Nasza Loteria SR - pasek na kartach artykułów

Srebro dla juniorów Stali Mielec!

Piotr Szpak
Uszczęśliwieni piłkarze mieleckiej Stali odebrali wczoraj srebrne medale mistrzostw Polski.
Uszczęśliwieni piłkarze mieleckiej Stali odebrali wczoraj srebrne medale mistrzostw Polski. J. Smarz
Juniorzy Stali Mielec pokonali wczoraj w Toruniu rywali z Łodzi i zostali wicemistrzami Polski. Był to pożegnalny mecz trenera Włodzimierza Gąsiora.

Piękny sukces odnieśli wczoraj piłkarze mieleckiej Stali, którzy zajęli drugie miejsce w finałowym turnieju mistrzostw Polski juniorów, który rozegrany został w Toruniu.

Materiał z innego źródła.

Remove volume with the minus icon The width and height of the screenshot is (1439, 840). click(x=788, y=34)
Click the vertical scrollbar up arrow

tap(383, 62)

Tytuł wicemistrza kraju to wielki sukces mieleckiej piłki, przed którą rysuje się wielka przyszłość.

STAL MIELEC - Szkoła Mistrzostwa Sportowego Łódź 3:1 (3:0).
1:0 Michał Czarny 30, 2:0 Paweł Sekuła 36, 3:0 Mateusz Leśniowski 40, 3:1 Hubert Olszak 50.
Stal: Witkowski - Pydych, Czarny, Szajna, Getinger - Sekuła (90+1 Porzuczek), Ryniewicz, Jędryka (66 Gilarski), Fryc (63 Skiba) - Leśniowski (68 Kędzior), Złotek (68 Korab).
Łódź: Robakiewicz - Tywoniuk, Gzyc (46 Kalkowski), Brynkiewicz (66 Borys), Gumel (83 Woźniak) - Makuszewski (28 Taniukiewicz), Drągowski, Cetnarski, Chwastek (85 Michorek) - Żłobiński, Olszak.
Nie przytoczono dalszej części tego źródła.